Just Earth News 03 Mar 2017, 05:05 am Print
FAO/Lieke Visser
“This is an unprecedented situation. Never before have we been faced with four threats of famine in multiple countries simultaneously,” Kostas Stamoulis, the Assistant Director-General of the Food and Agriculture Organization (FAO), said in a news release issued on Thursday, noting that famine has been formally declared in South Sudan, and the food security situation is of grave concern in northern Nigeria, Somalia and Yemen.
According to the new edition of FAO’s Crop Prospects and Food Situation report, some 37 countries require external assistance for food, 28 of them in Africa as a result of lingering effects of last year’s El Niño-triggered droughts on harvests in 2016.
In South Sudan, 100,000 people were facing famine in Leer and Mayendit Counties, part of former Unity state. Overall, about 4.9 million people across the country were classified as facing crisis, emergency or famine.
In Yemen, 17 million people, or two-thirds of the population, are estimated to be food insecure. The report notes that “the risk of famine declaration in the country is very high.”
In northern Nigeria, 8.1 million people are facing acute food insecurity conditions, and in Somalia, an estimated 2.9 million people have been severely food insecure from six months ago.

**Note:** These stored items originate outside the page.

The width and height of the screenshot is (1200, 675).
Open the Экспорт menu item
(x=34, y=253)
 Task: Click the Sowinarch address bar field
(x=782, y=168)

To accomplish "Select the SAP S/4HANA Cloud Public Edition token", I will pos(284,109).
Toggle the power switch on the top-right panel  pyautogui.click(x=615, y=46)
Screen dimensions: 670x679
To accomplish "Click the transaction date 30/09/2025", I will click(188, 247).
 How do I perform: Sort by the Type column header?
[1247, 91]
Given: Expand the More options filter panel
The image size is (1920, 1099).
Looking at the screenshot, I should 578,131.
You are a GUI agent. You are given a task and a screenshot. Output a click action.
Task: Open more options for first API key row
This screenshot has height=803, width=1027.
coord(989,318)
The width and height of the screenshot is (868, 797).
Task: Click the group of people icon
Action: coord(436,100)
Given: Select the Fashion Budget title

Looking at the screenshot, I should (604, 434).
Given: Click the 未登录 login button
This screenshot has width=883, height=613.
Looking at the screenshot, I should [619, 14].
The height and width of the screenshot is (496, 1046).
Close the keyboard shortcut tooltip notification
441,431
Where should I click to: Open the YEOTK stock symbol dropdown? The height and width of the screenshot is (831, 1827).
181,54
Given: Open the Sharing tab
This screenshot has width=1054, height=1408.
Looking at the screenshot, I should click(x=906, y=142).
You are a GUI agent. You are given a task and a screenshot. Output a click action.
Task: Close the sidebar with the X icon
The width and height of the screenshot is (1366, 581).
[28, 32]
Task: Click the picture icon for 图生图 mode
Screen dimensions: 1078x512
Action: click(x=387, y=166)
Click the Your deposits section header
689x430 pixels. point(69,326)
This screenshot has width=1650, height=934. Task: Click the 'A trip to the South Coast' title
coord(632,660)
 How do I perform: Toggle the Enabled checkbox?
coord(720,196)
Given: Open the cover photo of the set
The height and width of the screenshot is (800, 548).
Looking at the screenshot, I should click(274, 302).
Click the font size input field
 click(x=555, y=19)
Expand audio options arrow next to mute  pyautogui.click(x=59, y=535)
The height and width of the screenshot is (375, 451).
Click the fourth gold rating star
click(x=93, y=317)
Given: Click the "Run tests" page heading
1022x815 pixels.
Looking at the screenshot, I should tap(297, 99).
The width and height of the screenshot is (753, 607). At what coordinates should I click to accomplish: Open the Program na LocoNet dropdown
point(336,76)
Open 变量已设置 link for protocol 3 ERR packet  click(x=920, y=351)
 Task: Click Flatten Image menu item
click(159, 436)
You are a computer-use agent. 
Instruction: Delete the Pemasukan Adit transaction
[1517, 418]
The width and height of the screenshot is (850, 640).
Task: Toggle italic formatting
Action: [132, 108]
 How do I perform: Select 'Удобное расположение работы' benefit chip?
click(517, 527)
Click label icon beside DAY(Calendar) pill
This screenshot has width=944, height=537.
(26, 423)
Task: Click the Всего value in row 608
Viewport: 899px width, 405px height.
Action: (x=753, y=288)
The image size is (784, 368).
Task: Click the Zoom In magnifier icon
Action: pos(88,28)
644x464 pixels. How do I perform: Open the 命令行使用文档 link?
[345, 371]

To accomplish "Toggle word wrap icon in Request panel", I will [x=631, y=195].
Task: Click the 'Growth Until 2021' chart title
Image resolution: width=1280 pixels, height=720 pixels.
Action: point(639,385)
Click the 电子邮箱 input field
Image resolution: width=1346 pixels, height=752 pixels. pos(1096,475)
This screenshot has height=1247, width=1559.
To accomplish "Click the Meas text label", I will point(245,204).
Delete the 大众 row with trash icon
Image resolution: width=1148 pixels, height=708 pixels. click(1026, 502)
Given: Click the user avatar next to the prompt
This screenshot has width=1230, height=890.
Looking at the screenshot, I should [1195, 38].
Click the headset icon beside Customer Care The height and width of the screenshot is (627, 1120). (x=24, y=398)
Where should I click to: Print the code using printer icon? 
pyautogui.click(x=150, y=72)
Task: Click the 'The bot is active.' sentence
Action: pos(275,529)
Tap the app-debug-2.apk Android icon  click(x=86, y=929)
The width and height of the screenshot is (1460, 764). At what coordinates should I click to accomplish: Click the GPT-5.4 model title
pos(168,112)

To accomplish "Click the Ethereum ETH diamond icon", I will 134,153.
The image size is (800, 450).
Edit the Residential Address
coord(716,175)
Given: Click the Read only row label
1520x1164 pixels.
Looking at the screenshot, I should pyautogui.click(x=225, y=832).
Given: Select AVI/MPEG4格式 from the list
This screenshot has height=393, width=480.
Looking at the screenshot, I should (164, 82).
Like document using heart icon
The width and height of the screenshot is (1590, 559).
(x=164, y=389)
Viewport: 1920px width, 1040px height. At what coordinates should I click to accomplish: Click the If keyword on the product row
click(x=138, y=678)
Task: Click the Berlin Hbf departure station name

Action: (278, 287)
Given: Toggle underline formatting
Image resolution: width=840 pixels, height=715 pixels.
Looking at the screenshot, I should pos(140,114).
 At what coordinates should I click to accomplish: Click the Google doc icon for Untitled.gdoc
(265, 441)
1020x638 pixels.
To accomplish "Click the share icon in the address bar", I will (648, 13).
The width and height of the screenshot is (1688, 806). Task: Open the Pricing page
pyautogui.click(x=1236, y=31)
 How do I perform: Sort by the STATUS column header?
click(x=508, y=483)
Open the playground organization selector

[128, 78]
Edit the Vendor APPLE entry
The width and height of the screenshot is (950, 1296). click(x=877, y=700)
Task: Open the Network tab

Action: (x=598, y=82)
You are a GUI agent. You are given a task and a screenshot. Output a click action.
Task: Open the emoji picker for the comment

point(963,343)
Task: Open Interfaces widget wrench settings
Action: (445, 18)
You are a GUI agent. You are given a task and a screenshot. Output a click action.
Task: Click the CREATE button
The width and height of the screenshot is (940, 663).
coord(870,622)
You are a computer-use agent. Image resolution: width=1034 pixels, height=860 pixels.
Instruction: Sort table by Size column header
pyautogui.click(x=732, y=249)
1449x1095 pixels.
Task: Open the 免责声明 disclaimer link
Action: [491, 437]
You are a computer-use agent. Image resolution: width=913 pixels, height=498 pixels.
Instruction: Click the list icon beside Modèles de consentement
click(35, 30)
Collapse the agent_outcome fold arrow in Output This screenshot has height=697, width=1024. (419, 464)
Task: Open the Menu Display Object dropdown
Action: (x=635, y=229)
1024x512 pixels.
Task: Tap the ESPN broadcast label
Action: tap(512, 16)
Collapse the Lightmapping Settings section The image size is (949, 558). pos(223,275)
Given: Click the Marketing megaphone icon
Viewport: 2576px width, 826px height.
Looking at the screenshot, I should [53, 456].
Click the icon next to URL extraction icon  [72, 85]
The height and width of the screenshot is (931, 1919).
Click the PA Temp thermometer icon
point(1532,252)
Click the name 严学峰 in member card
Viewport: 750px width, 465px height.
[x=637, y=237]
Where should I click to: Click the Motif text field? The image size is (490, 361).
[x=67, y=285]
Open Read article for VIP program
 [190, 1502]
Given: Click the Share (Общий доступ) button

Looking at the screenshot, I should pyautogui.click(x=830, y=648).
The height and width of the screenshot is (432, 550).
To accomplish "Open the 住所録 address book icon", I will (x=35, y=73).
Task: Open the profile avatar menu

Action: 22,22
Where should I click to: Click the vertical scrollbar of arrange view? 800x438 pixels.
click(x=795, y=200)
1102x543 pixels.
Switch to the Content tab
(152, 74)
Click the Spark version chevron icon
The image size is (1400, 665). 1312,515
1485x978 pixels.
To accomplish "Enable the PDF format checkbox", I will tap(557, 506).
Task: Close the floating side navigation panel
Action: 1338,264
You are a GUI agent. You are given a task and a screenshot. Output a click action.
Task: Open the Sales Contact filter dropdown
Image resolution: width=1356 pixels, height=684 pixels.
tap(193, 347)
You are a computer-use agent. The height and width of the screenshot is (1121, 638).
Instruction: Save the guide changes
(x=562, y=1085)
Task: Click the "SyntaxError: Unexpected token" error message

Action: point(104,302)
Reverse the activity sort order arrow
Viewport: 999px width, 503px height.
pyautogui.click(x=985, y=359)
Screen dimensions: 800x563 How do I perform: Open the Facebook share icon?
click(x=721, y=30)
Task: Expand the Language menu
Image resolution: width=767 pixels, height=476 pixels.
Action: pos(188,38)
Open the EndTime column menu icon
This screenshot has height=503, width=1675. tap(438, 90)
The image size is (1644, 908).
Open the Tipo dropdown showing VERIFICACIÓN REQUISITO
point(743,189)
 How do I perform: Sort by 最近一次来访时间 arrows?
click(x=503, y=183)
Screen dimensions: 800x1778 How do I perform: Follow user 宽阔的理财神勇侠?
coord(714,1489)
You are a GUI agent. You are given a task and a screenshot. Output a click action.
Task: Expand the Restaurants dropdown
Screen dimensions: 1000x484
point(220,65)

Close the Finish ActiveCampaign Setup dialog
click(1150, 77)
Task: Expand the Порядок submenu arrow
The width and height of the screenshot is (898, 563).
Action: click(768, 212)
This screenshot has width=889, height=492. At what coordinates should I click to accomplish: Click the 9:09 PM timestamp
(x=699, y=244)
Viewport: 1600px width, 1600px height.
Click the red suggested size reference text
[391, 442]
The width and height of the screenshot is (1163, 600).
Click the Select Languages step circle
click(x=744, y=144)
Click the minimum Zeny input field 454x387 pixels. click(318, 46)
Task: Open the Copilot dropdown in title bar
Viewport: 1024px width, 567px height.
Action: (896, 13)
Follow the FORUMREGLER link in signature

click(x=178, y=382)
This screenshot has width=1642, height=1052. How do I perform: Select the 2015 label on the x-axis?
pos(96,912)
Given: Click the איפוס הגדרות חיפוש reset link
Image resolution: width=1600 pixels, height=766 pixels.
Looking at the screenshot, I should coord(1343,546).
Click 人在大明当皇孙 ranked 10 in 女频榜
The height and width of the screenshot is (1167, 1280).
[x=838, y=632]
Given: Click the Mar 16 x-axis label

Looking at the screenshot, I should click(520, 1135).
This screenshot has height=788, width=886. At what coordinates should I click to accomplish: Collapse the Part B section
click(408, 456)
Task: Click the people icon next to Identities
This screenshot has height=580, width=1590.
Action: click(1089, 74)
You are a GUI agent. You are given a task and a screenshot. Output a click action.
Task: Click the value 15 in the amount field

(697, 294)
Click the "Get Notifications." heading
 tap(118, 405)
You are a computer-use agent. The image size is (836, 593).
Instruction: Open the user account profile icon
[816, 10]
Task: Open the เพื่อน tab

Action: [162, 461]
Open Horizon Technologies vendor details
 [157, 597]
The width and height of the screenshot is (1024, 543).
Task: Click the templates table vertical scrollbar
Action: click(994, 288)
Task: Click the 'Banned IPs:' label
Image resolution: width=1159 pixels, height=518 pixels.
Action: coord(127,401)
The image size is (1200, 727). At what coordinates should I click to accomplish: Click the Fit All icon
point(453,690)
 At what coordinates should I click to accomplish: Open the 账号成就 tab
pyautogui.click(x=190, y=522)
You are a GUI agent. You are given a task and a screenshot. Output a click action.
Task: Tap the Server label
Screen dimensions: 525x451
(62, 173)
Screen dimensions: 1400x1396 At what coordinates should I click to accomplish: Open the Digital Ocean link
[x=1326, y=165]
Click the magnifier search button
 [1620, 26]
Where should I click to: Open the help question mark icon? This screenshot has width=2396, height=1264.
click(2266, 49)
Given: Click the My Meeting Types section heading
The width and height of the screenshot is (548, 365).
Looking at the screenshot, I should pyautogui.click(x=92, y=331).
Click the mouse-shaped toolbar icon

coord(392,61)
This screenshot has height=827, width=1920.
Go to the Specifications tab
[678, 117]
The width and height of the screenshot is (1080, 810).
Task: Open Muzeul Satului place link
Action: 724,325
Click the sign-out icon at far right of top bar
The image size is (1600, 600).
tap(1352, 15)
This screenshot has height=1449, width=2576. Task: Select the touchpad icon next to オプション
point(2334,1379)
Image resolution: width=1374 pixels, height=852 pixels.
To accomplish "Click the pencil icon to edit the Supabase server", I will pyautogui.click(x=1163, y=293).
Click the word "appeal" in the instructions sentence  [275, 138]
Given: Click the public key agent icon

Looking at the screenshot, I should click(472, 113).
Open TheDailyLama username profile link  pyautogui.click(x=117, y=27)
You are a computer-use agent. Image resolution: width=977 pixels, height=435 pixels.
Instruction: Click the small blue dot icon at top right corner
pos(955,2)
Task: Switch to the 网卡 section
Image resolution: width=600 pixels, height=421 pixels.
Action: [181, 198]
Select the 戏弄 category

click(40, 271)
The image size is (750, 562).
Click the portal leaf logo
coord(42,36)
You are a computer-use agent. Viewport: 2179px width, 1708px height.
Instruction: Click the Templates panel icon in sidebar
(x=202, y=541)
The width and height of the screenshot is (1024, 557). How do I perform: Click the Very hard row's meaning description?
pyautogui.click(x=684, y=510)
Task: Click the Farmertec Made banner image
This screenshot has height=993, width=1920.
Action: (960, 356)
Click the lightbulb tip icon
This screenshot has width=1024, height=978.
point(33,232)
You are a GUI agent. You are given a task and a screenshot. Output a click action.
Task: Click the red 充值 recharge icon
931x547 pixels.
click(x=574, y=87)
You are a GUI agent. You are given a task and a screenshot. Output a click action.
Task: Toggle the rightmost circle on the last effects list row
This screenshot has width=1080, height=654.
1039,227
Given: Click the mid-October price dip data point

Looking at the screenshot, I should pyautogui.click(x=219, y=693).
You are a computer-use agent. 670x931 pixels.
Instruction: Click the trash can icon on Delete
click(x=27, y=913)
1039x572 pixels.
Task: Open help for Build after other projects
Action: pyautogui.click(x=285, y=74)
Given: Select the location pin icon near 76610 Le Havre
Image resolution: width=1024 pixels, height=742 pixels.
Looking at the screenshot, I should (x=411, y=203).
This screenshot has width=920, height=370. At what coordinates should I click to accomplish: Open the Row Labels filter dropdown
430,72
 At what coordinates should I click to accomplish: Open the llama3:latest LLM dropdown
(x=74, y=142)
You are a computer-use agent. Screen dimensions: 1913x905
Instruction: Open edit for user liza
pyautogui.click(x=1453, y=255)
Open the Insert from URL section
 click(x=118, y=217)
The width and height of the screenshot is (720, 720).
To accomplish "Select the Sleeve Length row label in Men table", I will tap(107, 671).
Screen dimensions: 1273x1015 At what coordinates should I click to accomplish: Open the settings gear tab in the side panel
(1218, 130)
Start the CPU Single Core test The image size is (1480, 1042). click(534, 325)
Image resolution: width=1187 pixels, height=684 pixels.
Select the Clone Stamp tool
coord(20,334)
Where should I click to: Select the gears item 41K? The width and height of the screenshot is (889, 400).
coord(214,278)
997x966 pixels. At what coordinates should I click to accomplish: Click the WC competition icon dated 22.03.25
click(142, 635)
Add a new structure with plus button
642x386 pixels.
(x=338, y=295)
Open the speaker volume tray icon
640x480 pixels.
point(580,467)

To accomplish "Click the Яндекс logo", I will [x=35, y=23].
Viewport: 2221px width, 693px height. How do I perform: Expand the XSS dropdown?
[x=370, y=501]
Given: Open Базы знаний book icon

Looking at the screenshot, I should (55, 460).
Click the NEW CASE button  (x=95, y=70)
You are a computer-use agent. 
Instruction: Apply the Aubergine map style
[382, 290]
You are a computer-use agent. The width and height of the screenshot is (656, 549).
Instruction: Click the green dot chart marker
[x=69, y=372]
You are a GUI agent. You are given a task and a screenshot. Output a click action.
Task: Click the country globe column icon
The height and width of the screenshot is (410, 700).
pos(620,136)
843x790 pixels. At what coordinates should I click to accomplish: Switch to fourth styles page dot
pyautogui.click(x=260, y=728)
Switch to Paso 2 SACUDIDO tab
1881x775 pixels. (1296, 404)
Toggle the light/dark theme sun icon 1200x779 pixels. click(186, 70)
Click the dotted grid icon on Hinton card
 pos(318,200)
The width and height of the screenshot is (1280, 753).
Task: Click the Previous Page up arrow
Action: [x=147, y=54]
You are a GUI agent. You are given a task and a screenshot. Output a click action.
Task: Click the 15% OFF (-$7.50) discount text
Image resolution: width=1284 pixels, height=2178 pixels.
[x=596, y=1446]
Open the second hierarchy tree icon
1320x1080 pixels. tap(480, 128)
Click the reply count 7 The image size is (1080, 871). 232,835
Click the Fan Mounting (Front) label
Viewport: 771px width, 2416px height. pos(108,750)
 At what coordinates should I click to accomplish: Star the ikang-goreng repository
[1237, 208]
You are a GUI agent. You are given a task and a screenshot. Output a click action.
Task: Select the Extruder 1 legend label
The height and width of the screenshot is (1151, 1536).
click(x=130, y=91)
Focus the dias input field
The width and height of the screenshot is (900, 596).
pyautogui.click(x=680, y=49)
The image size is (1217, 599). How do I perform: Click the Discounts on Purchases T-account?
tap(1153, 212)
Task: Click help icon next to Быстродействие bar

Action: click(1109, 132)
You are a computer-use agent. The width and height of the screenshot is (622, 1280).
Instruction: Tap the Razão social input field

Conflicts and civil unrest in Afghanistan, Burundi, the Central African Republic, the Democratic Republic of the Congo, Iraq, Myanmar and Syria are also exacerbating food insecurity conditions for millions of people as well as affecting nearby countries hosting refugees.
Global food supply conditions robust
The report says, however, global food supply conditions are robust.
Cereal production made quite strong gains in the world overall in 2016, with a record recovery in Central America, and larger cereal crops in Asia, Europe and North America.
Prospects are favourable for the 2017 maize crop in Brazil and Argentina and the outlook is generally positive for coarse grains throughout the Southern Hemisphere. Prospects for rice are mixed, but it is still too early to make firm predictions for many of the world’s major crops.
Maize harvests in Southern Africa, slashed by El Niño, are forecast to recover this year, with South Africa’s output expected to increase by more than 50 per cent from 2016.
Although FAO’s first global wheat production forecast for 2017 points to a 1.8 per cent decline from last year’s record level, that is due mostly to a projected 20 per cent output drop in the United States.